▶ Task to carry out:
Return only the lines of the listing below that run from the line with "You are a GUI" through the line with "Given: Click the", both ends included, exactly as written.

▶ The data:
········

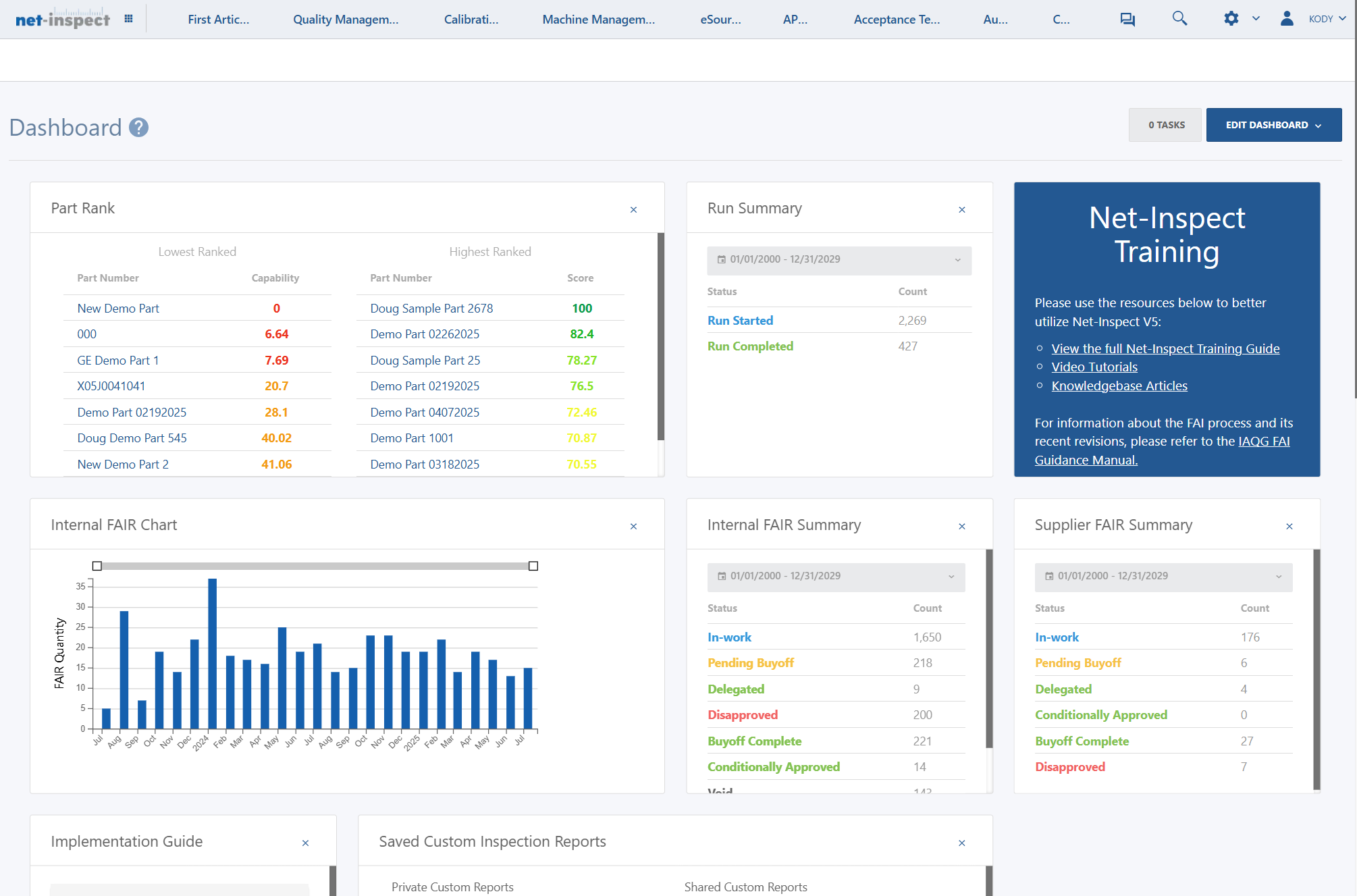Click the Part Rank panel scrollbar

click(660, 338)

········

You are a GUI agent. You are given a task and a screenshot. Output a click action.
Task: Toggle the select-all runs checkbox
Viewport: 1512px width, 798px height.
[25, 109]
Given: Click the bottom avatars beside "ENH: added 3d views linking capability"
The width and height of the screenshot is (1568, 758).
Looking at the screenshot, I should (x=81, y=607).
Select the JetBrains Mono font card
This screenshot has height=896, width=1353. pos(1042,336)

········

▶ The answer:
You are a GUI agent. You are given a task and a screenshot. Output a click action.
Task: Toggle the select-all runs checkbox
Viewport: 1512px width, 798px height.
[25, 109]
Given: Click the bottom avatars beside "ENH: added 3d views linking capability"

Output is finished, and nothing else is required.